» **What the task asks**
If a line below holds the word "Click", count it; then say how many such lines there are and nothing else.

##############################

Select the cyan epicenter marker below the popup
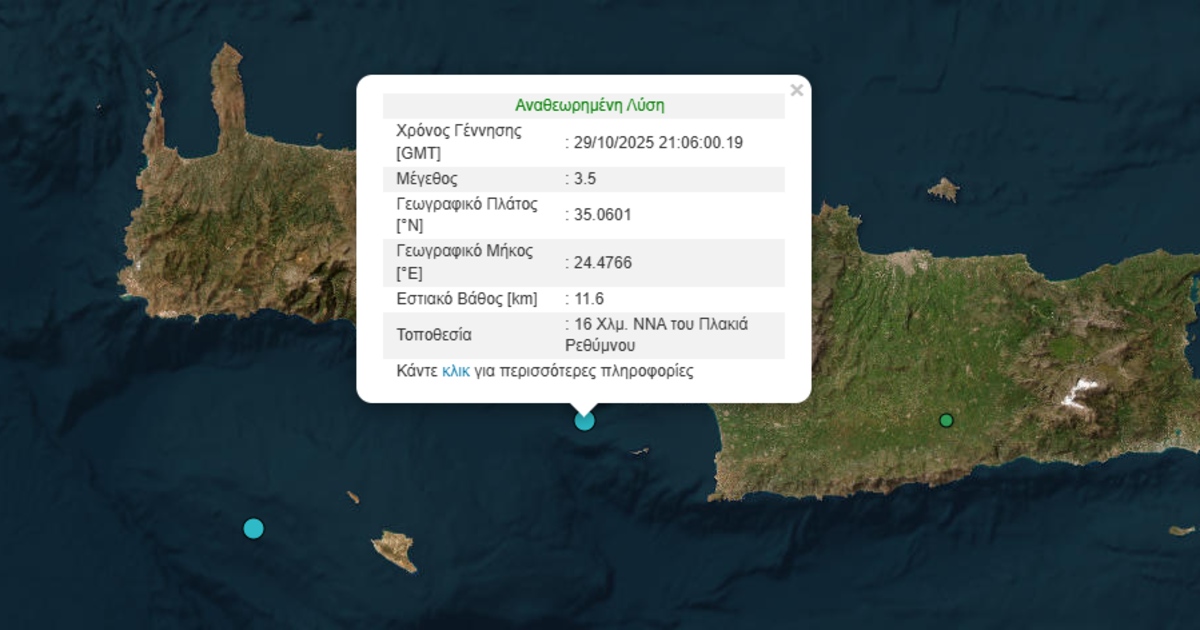 tap(584, 421)
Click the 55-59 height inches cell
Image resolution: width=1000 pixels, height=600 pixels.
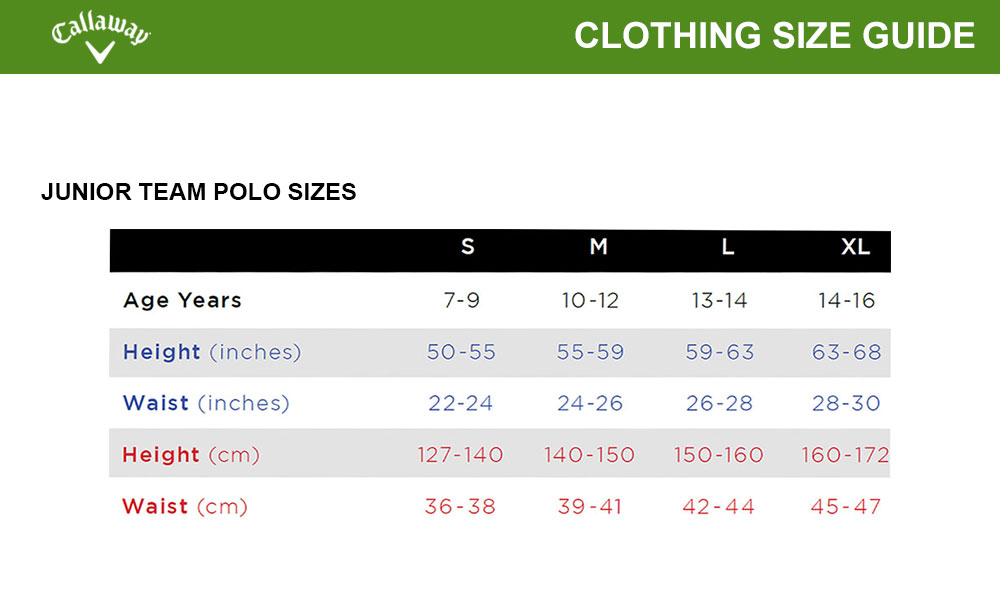pos(590,352)
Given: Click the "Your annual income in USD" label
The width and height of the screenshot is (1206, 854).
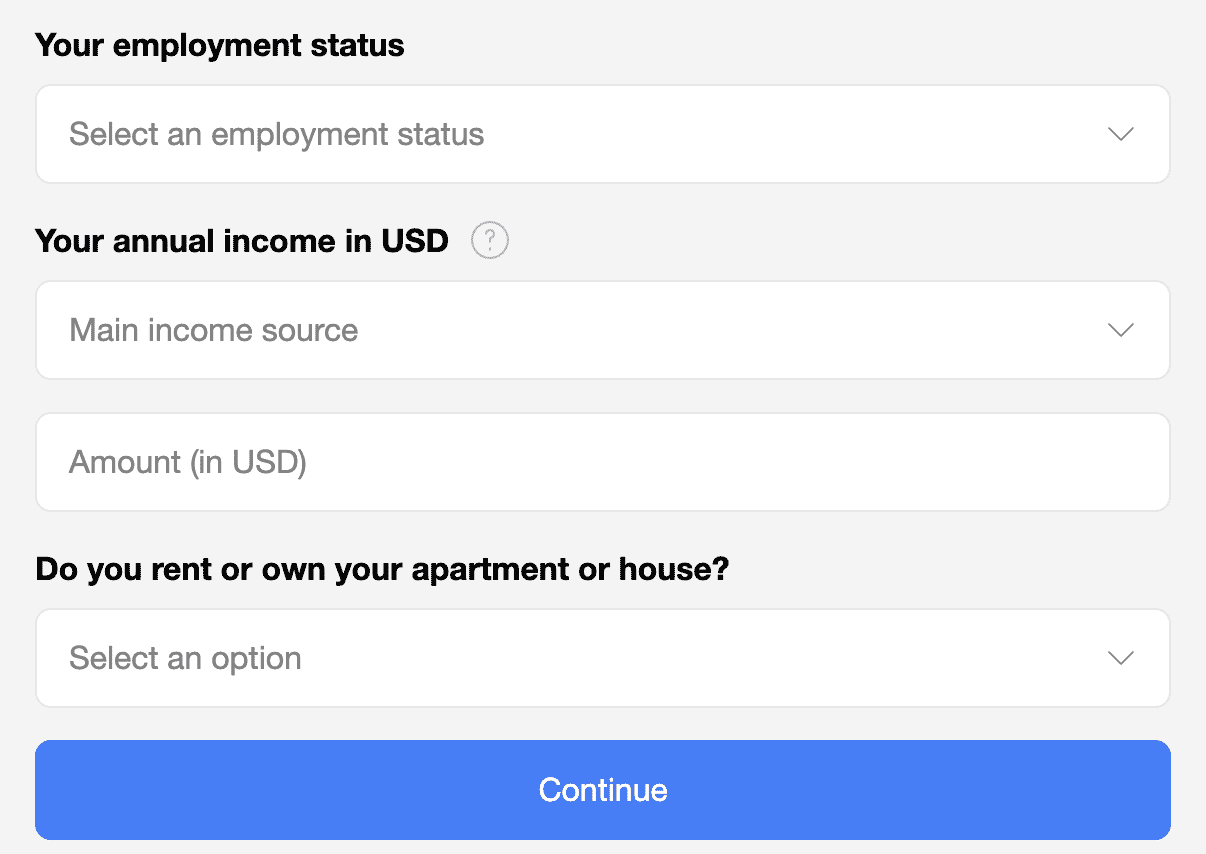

##############################

» **Answer to the exercise**
2